Though shares in the business had been trading at 249.5p on Thursday, the £349.3 million raised by the Japanese group meant that investors had been able to acquire Standard Life Aberdeen’s shares for an average price of 235p.
Shares in the group, which was formed via the August 2017 merger of Standard Life with Aberdeen Asset Management, opened 5.5% down as a result and continued to fall over the course of the day yesterday.
They are now trading 45% lower than they were on the day the merger completed, with the group last year embarking on a share buyback programme in a bid to shore up their value.

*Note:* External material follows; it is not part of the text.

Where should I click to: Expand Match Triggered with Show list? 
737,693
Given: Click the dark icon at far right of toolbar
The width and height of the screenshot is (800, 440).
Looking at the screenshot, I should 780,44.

In a statement Tokyo-headquartered Mitsubishi UFJ said it was offloading its 6% position in Standard Life Aberdeen as part of a wider corporate plan unveiled by parent Mitsubishi UFJ Financial Group in 2017. That has seen it “conduct a review of existing strategic investments”.
The sale also came after Mitsubishi UFJ last year signalled its intent to become a player in the asset management space in its own right.
In October the business confirmed that it is going to acquire Colonial First State Global Asset Management from Commonwealth Bank of Australia in a deal that is expected to close by the middle of this year.
Standard Life Aberdeen continues to manage a multi-billion pound portfolio of mainly pension money on behalf of Mitsubishi UFJ.